[Top][All Lists]
[Date Prev][Date Next][Thread Prev][Thread Next][Date Index][Thread Index]
[Help-smalltalk] Re: Unicode problem on parsing XML
From: |
Paolo Bonzini |
Subject: |
[Help-smalltalk] Re: Unicode problem on parsing XML |
Date: |
Wed, 05 May 2010 18:43:05 +0200 |
User-agent: |
Mozilla/5.0 (X11; U; Linux x86_64; en-US; rv:1.9.1.9) Gecko/20100330 Fedora/3.0.4-1.fc12 Lightning/1.0b2pre Thunderbird/3.0.4 |
On 05/05/2010 05:36 AM, Bèrto ëd Sèra wrote:
Now I'm using gst 3.2 and iliad 0.8. What I get from the following code:
content := 'taxonomy.xml' asFile.
parser := XML.XMLParser new.
parser validate: false.
parser parse: content readStream.
Not related, but it's best to use "XML.SAXParser defaultParserClass
new". Unlike XMLParser, other parsers may not construct the DOM by
default, so you end up with:
PackageLoader fileInPackage: 'XML-XMLParser'.

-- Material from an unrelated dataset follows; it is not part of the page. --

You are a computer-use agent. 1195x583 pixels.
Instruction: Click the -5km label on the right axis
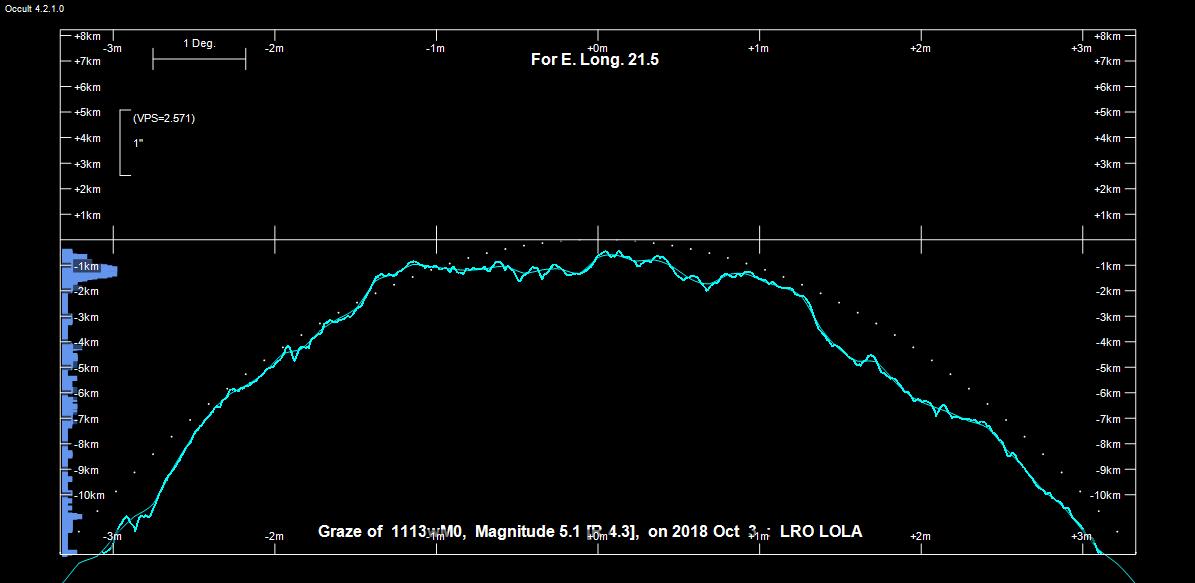1110,368
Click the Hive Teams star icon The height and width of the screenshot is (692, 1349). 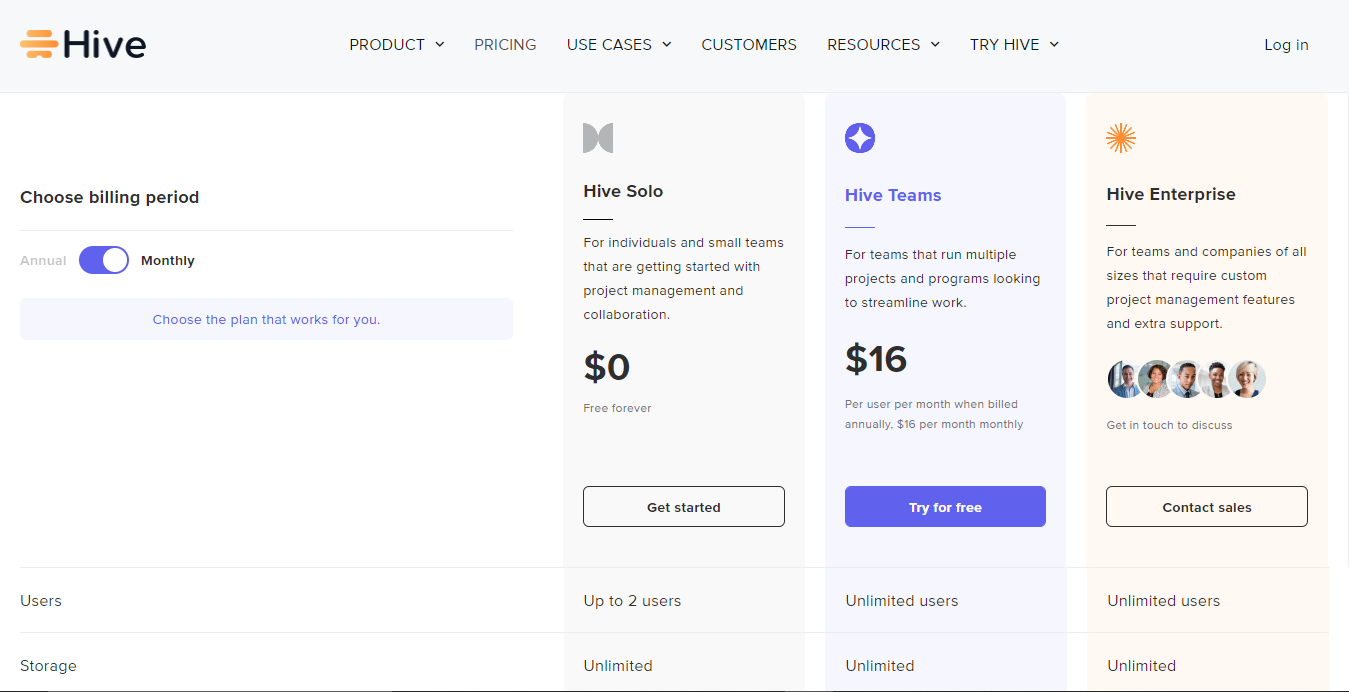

content := 'taxonomy.xml' asFile.
parser := XML.SAXParser defaultParserClass new.
parser validate: false.
parser saxDriver: (driver := XML.DOM_SAXDriver new).

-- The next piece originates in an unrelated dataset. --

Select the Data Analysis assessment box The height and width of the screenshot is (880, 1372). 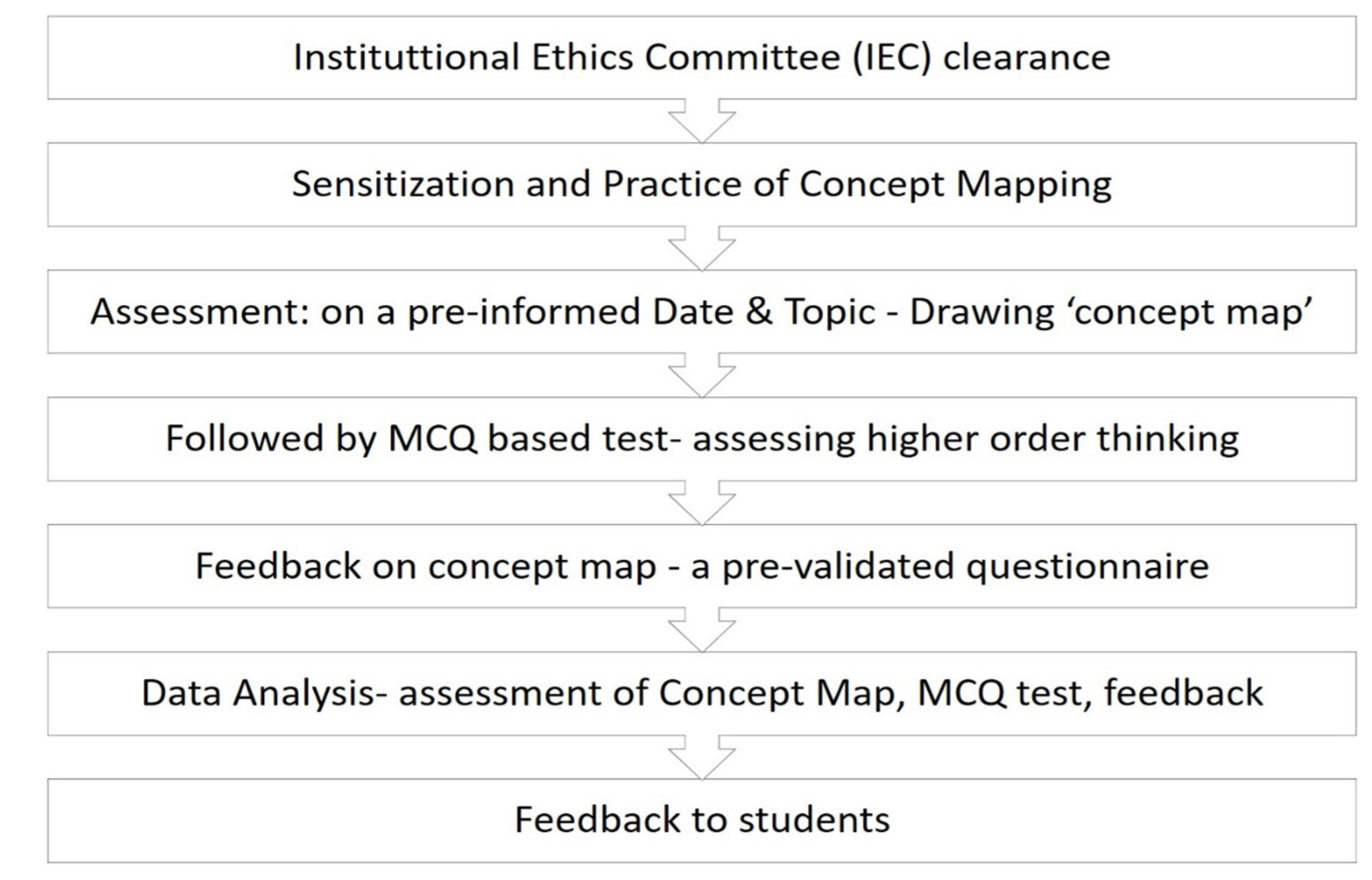(702, 693)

parser parse: content readStream
driver document
This won't fix the bug but will make you a good citizen (see NEWS file
in GST 3.2).
the breakers are, for example:
1)...the æ and œ ligatures, ...
2) Devanāgarī script for Hindi
3) Japanese Rōmaji script
The breaker is _entities_, not characters.
I was wondering what changed... or, most probably, what kind of silly
mistake I'm making...
Nothing, it's a bug. The easiest way to fix it is to use the XML-Expat
package. You just have to replace the first line above with these two:
PackageLoader fileInPackage: 'XML-Expat'.
PackageLoader fileInPackage: 'XML-DOM'.
It's _thousands_ of times faster too.
But if you insist, this patch fixes it:
diff --git a/packages/xml/parser/XML.st b/packages/xml/parser/XML.st
index 309cf36..a9ebb7f 100644
--- a/packages/xml/parser/XML.st
+++ b/packages/xml/parser/XML.st
@@ -2950,7 +2950,7 @@ Instance Variables:
ifTrue:
[sax fatalError: (BadCharacterSignal new
messageText: 'A character with Unicode value %1 is not legal' %
{n})].
- data nextPut: (Character value: n).
+ data display: (Character codePoint: n).
self getNextChar
]
diff --git a/packages/xml/parser/package.xml
b/packages/xml/parser/package.xml
index 2e0bcce..fc72811 100644
--- a/packages/xml/parser/package.xml
+++ b/packages/xml/parser/package.xml
@@ -13,6 +13,7 @@
<prereq>XML-SAXParser</prereq>
<prereq>XML-DOM</prereq>
+ <prereq>Iconv</prereq>
<filein>XML.st</filein>
<file>XML.st</file>
Paolo